§ **Estratto**
>>>>>

L’approccio graduale era quindi
fondamentale per aprire automaticamente non solo porte ma anche finestre
ed ogni cosa che consentisse di cogliere a pieno l’avvento di una nuova
luce.
Personalmente non ho mai ritenuto utile
l’opera di psicanalisti o sociologi, se non in taluni casi, dove hanno
una valenza insostituibile. Ciò potrebbe anche derivare dal fatto che
nel mio vissuto mi metteva sempre a disagio lo sguardo penetrante e
indagatore di un mio caro amico psichiatra, che aveva a che fare coi
matti ……. Cercavo di sfuggirgli; in quello status discutere con lui
risultava sempre pesante.
Tornando al WS, al di là
dell’esternazione prodotta da ciascun partecipante, nel relazionare e
relazionarsi, di certo sono cadute in ognuno le proprie barriere mentali
…… del resto, al di là delle parole, si sapeva che l’obiettivo finale
era quello di raccontare e narrarsi attraverso un nuovo linguaggio:
quello fotografico.

<<<<<

§ **Consegna**
Prosegui l'estratto sul workshop di narrazione attraverso la fotografia, partendo subito dopo la sua ultima frase. L'elenco riportato qui non ha alcun rapporto con l'estratto.

§ **Righe di dati**
>>>>>

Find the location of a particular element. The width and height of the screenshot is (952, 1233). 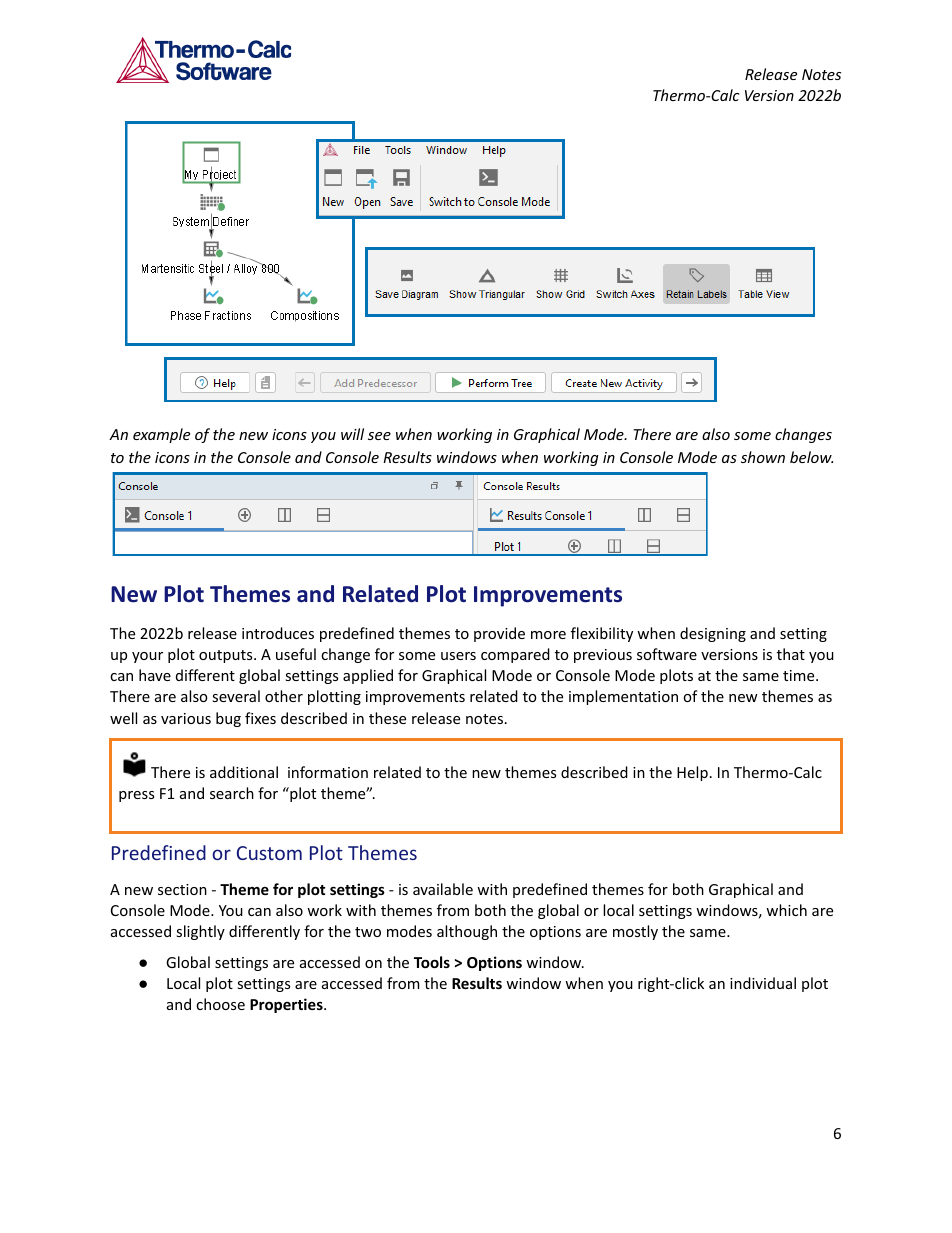

these is located at coordinates (387, 718).
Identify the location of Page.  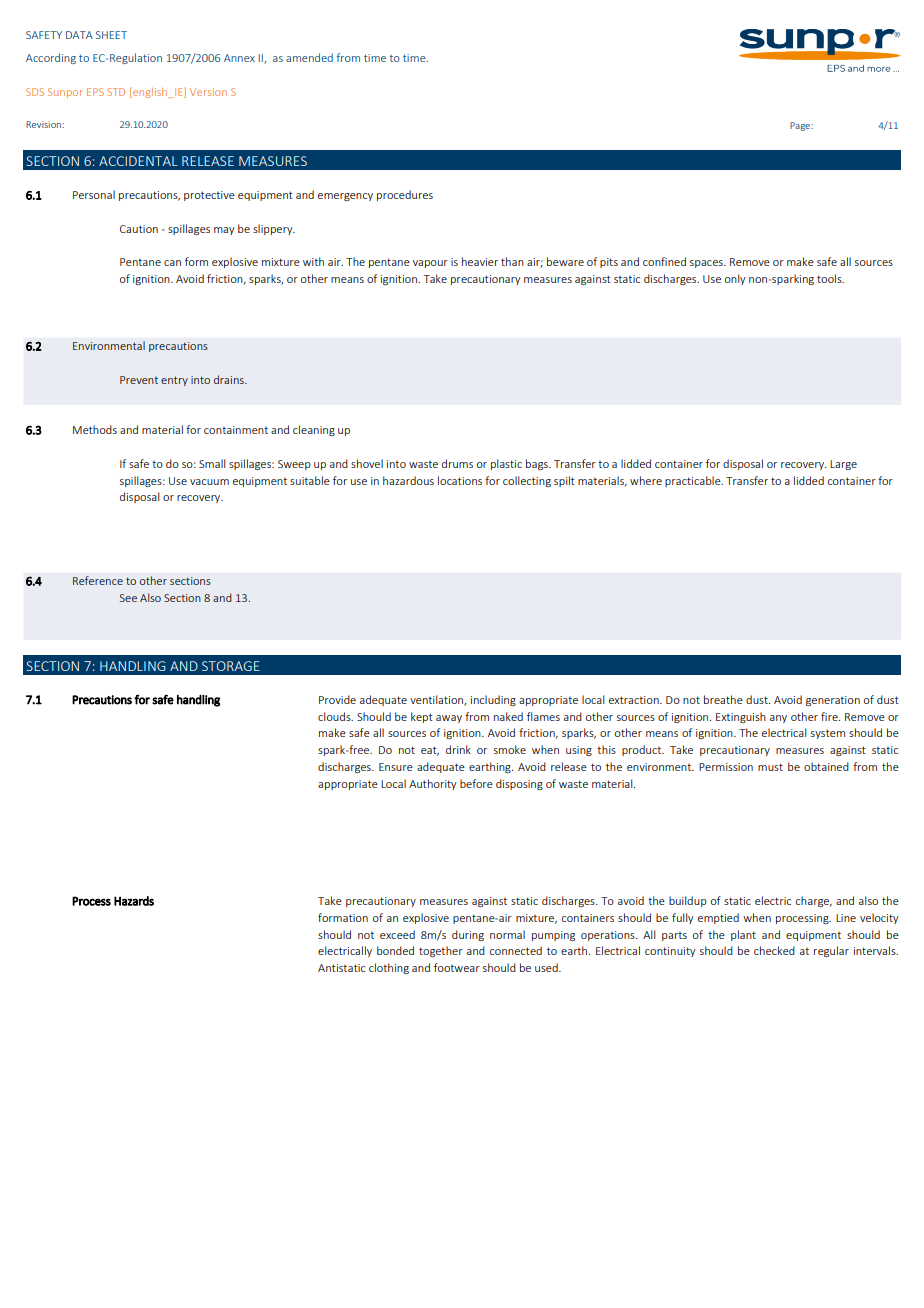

<<<<<

§ **Risposta**
Gli esperimenti e la pratica attuata nel
secondo giorno, hanno messo a frutto il canovaccio trasmesso nel giorno
precedente dall’abile pilota; tutti i passeggeri dell’occasionale
torpedone avevano infatti qualcosa da comunicare. Ognuno ha prodotto un
suo lavoro specifico. Qualcuno l’ha gridato senza che in realtà si
sentisse un filo di voce, altri hanno elaborato all’interno le
sensazioni provate e, deliberatamente, non le hanno esternate al gruppo,
qualcuno ancora, tra una battuta e l’altra, si è reso disponibile a
farsi leggere.
In ciò, ciascuno ha comunque immaginato i
propri colori, altri - giocando abilmente con tecniche fotografiche –
hanno approntato racconti minimali densissimi, sfruttando al massimo
l’espressività penetrativa della fotografia in B/N.
In conclusione, una bella esperienza.
Un’occasione che ha consentito di entrare in un anfiteatro diverso, con
attori e musiche apparentemente estranee al nostro quotidiano (come
accade, per esempio, nelle canzoni di San Remo che ascolti per la prima
volta) e con un direttore d’orchestra impegnato a dirigere un concerto
“sperimentato”, per me originale, ricco di immaginazione, fantasia e
assolutamente nuovo.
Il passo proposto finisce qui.